Я начал слушать их опять, только когда Винкл объявил, что у него есть для меня сюрприз. Предложение, которое компенсирует все неудачи.
– «Гэп», – сказал он.
По лицу Фельдмана я понял, что он уже знает об этом. Он словно умолял меня выслушать.
Оказалось, что мои бывшие работодатели хотят использовать одну из моих песен в рекламном клипе. Они начинали «белую» кампанию: белые джинсы, белые рубашки, белые джинсовые куртки. И увязывали это с предстоящими зимними каникулами. Они считали, что «Лавина» им идеально подходит.

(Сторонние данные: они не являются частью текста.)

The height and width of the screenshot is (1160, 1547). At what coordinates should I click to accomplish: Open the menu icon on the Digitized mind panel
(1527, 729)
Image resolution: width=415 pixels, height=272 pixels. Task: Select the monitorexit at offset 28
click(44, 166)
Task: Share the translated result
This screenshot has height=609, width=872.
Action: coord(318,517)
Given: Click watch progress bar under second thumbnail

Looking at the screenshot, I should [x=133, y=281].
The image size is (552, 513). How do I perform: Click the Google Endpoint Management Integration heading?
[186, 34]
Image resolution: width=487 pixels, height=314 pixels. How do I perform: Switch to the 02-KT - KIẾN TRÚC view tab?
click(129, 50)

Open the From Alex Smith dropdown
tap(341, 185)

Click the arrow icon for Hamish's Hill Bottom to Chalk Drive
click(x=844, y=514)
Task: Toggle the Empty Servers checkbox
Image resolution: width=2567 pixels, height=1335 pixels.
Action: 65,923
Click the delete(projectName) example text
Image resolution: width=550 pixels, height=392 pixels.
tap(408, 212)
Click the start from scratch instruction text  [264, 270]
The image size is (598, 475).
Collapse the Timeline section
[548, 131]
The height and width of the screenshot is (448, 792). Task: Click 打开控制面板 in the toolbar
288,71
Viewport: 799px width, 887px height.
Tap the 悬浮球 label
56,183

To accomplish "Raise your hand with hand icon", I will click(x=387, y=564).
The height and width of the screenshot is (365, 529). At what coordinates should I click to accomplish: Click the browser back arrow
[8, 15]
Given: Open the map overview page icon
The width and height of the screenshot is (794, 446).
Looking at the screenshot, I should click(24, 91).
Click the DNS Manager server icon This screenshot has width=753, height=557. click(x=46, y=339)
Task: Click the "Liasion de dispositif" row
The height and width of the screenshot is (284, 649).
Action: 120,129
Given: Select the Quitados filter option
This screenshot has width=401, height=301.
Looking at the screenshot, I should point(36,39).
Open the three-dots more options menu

Винкл сказал, что «Гэп» денег для музыкантов не жалеет, и, очевидно, считал, что этого вполне достаточно, чтобы убедить меня. Я честно не понимаю, как он мог так высоко подняться в жизни, будучи таким идиотом.
Я сообщил им, что если меня привлекут к этой кампании, то она станет бело-красной, потому что живым я не дамся.
Думаю, что именно эта соломинка сломала спину Винкла. Он пригрозил, что убьет меня лично. Но когда понял что переубедить меня не удастся, вернулся к вопросу о новом альбоме. Он хотел знать, сколько песен у меня в запасе.
Он говорил, а мне казалось, что все это не на самом деле. Как в кино, когда камера отодвигается от героя, и он делается все меньше и меньше, пока не превращается в крошечную неразличимую точку. Я и был этой точкой.
Винкл уже орал:
– Ты слушаешь меня? Сколько у тебя песен?
Я сказал ему, что у меня тридцать тысяч песен. Потом засмеялся так, что из глаз потекли слезы. Это было мое средство защиты. Так я плевал ему в лицо, не тратя слюну.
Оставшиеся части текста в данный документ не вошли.